2006-09-26 14:48:10 · 4 answers · asked by kuxuru 3 in Science & Mathematics ➔ Mathematics
-R is an arbitrary ring (not the reals)
-a is an arbitrary element of R and hence 1*e=1 must be true so the case where a=0 doesn't need to be considered because it alows for any e.
-I don't want to assume a has an inverse so ae=a does not mean e=1.
2006-09-26 15:07:31 · update #1
ok
is this for every a? i understand that this is the case.
so in particular take a=e
then ee=e, e^2=e
2006-09-26 15:08:06 · answer #1 · answered by Anonymous · 0⤊ 1⤋
If I'm reading the question correctly, then I don't believe that ae=a implies e^2=e. For example, a could be zero. Then e could be anything, and e^2 would not necessarily have to equal e. Also, if a is nonzero, then you can divide both halves of the equation by a, leaving you with e=1, which contradicts a presupposition in this problem. Therefore if e is not 1, then a must be zero, and e can be anything (besides 1), which means that it is impossible to tell if e^2=e. (Also, just to ramble a bit more, the only other possibility for e^2=e is e=0, but that isn't necessary for the problem.)

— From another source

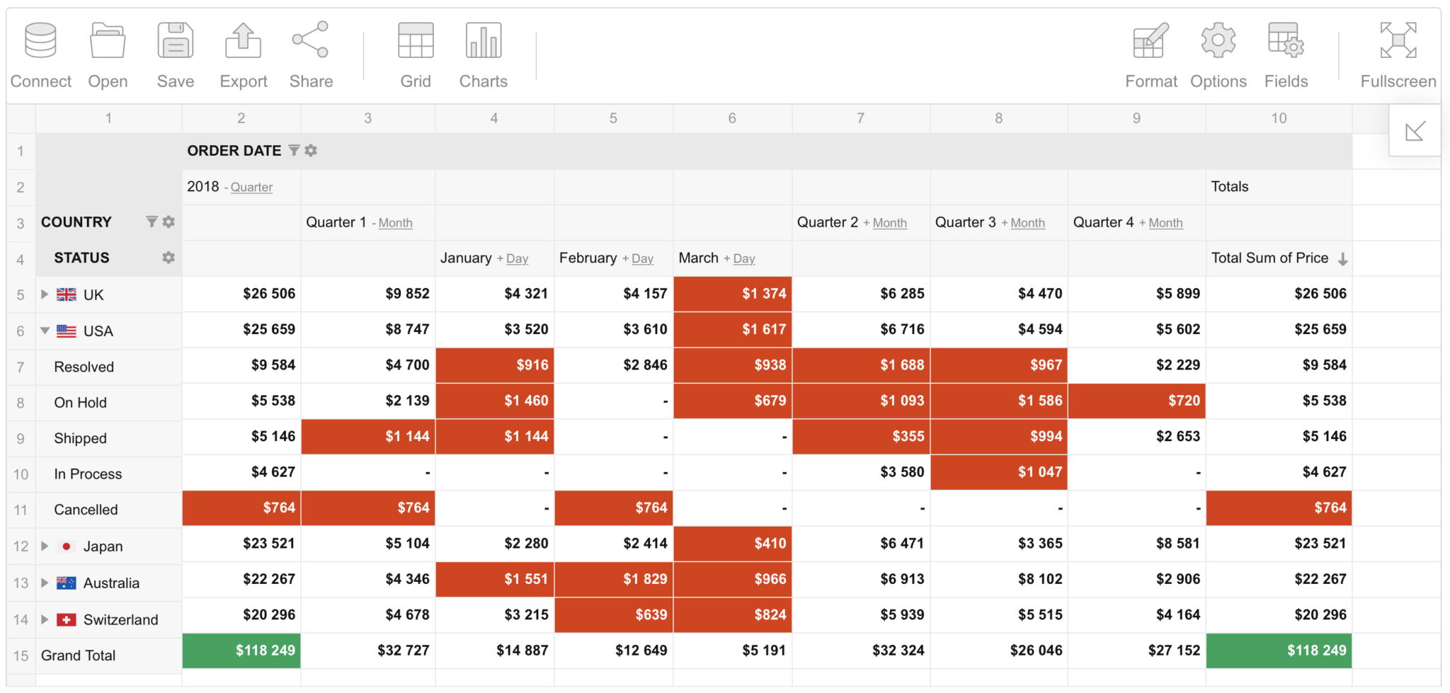Toggle sort order on Total Sum of Price

[x=1344, y=259]
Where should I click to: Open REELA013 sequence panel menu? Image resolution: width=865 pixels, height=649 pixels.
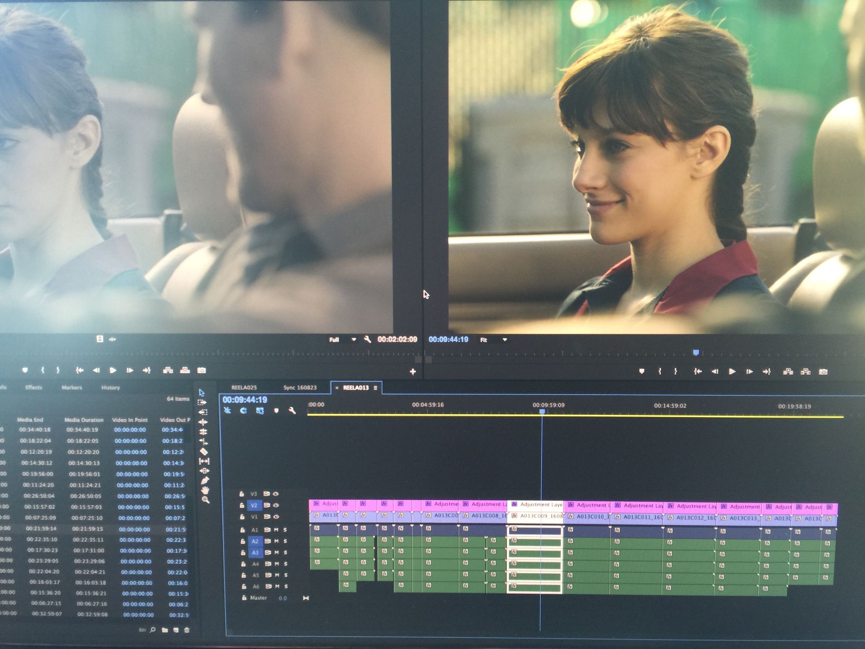375,388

I hope I read the problem right, and that I've helped at least somewhat. B'bye now!
2006-09-26 15:01:46 · answer #2 · answered by guywithbadusername 2 · 0⤊ 1⤋
This is not true. Let R be the integers modulo 10 and let a=5 and e=3. then ae=5*3=5 (remember 15 is congruent to 5 (modulo 10)),
but e^2=3^2=9, which is not congruent to 3 (modulo 10).
2006-09-26 15:50:33 · answer #3 · answered by wild_turkey_willie 5 · 0⤊ 1⤋
the identity in Real numbers is 1
so yes its true that if ae = e => a^2 = e => e=1
2006-09-26 14:59:46 · answer #4 · answered by Anonymous · 0⤊ 1⤋